Hoy y cada vez más, el jurista o el economista han entendido que o desarrollan nuevas prácticas para captar clientes o les tocará echar el cierre a medio plazo porque otros actores que han entendido la naturaleza viral de los contenidos y la configuración global del mercado caerán antes sobre su presa. Cada vez son más los despachos y abogados con Twitter, con Facebook o Linkedin, gestionando envíos de e-mailing en base a la creación de contenidos y creando un bucle de flujo de temas de interés que son agradecidos por los destinatarios. Es ese flujo el que hace crecer la masa crítica sobre la que se trabaja y por tanto, la reputación del emisor. Lo que es indudable es que sobre la base de comunicar bien ha de existir una base de calidad y excelencia. No hay peor fraude que comunicar lo que no se es o provocar una brecha entre la expectativa del destinatario y las certezas sobre las que se informa.

Cada vez nos satisface más a los que nos dedicamos a la comunicación corporativa y a los que nos hemos especializado en este sector, ver cómo los despachos trabajan sus contenidos, gestionan las redes sociales de forma constante y adecuada y se organizan para defender su idea. Y para mejorar la marca, sea personal o corporativa. Eso sí, deben evitarse los atajos, las trampas, esas cuentas o perfiles sociales que de la noche a la mañana aparecen con centenares de nuevos seguidores o que almacenan seguidores inactivos, inertes, ficticios en definitiva. Es mejor tener un número discreto o moderado de seguidores sanos y activos que una legión de zombis digitales en tu lista.

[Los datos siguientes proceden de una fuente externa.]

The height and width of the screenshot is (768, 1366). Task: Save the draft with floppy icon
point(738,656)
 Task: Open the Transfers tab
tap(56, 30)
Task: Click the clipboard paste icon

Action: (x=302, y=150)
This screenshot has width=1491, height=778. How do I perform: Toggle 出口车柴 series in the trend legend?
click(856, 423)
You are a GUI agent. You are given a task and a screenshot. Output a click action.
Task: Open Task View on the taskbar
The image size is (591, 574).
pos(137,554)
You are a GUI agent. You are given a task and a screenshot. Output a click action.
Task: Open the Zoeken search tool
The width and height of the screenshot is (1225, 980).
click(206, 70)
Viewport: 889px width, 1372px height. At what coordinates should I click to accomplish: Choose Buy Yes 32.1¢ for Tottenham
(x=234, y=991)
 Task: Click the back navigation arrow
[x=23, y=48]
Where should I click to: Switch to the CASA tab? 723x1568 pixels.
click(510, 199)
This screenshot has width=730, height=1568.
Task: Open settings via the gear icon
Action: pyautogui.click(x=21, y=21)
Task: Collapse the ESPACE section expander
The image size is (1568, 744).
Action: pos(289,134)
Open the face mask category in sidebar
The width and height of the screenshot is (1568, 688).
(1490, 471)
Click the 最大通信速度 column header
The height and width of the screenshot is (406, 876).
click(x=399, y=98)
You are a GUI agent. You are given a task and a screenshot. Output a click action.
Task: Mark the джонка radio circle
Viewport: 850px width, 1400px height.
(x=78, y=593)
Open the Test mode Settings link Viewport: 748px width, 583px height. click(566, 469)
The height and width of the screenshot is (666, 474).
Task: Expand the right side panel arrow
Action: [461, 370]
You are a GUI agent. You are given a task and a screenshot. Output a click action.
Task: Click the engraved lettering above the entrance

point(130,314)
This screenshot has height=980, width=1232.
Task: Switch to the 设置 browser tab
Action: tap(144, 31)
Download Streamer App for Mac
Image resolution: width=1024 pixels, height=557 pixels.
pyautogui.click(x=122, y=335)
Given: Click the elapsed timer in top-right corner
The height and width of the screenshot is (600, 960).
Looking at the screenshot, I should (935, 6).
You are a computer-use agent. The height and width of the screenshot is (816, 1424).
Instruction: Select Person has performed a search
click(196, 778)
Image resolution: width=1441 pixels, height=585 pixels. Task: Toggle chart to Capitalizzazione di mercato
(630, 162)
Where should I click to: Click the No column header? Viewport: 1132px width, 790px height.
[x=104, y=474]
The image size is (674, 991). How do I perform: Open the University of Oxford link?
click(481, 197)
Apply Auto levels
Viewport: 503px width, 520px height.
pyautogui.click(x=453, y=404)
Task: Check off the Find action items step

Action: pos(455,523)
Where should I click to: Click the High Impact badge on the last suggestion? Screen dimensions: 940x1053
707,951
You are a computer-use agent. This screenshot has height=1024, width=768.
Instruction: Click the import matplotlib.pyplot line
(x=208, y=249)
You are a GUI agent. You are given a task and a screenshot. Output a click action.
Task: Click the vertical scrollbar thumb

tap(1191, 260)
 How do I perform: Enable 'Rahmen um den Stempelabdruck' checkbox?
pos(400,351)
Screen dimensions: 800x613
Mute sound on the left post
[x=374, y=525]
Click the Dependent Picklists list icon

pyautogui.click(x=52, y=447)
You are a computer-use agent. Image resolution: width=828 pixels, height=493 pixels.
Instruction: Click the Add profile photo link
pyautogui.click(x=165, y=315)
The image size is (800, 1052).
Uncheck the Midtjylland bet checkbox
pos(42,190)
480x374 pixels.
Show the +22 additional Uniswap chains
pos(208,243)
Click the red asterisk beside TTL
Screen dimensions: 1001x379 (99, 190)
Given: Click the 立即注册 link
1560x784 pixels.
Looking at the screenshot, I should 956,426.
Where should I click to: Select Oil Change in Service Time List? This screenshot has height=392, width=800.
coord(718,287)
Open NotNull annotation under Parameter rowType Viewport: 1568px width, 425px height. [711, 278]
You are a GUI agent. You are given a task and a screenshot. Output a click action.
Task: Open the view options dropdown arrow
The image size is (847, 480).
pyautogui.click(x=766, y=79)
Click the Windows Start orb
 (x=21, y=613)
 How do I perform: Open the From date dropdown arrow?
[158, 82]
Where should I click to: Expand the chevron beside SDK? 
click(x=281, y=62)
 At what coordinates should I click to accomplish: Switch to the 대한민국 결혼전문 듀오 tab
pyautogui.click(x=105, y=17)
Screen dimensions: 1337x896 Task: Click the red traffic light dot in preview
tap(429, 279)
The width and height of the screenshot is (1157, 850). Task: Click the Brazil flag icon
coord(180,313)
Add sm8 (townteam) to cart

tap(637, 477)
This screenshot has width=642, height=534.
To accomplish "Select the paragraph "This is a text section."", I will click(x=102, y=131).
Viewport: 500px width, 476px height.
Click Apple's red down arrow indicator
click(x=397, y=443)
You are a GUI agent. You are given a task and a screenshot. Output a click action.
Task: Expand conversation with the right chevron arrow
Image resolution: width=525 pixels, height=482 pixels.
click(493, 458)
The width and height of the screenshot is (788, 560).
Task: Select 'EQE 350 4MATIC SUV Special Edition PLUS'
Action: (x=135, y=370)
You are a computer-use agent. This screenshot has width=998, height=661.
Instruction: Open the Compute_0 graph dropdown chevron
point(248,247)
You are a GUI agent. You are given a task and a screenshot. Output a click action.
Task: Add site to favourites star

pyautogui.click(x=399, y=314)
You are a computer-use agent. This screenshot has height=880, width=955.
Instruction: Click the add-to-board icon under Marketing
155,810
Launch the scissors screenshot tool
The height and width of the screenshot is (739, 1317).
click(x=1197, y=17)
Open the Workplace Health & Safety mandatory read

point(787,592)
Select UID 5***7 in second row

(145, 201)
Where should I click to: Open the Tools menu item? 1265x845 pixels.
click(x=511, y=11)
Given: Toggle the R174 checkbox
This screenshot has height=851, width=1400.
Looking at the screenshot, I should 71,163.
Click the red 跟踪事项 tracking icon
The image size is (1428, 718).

Redes para divulgar nuestro conocimiento, nuestra experiencia y nuestra solvencia. Para divulgar la calidad de nuestro trabajo. Y para ello hemos de fomentar el blog de calidad, el contenido excelente. No nos equivoquemos, el contenido puede marcar la diferencia a la hora de que un cliente elija a uno u otro abogado o asesor. Los artículos deben estar bien escritos, aportar soluciones, ser útiles, convertirse en un verdadero nexo entre profesional y cliente.

Y deben ser contenidos que residan en webs responsive, adaptables a cualquier dispositivo. E incluir, como no, contenidos audiovisuales. Tenemos pocos segundos para capturar la atención del cliente, que es efímera por la pulsión escópica que acompaña a cada ser humano. La imagen es fundamental, así como el entorno estético. Según Forrester Research, una imagen vale más que 18 millones de palabras. Así que animamos a los despachos a que fomenten el videoblog para lanzar novedades, artículos y opiniones sobre sentencias o iniciativas legislativas. Los despachos, que no son otra cosa que empresas y marcas, están obligados a diferenciarse y a usar el contenido y el branding como herramientas de marketing, para pulsar los intereses de los públicos objetivos y poder así adecuar la oferta de productos a la demanda real. Pero eso ya es una historia para otro día.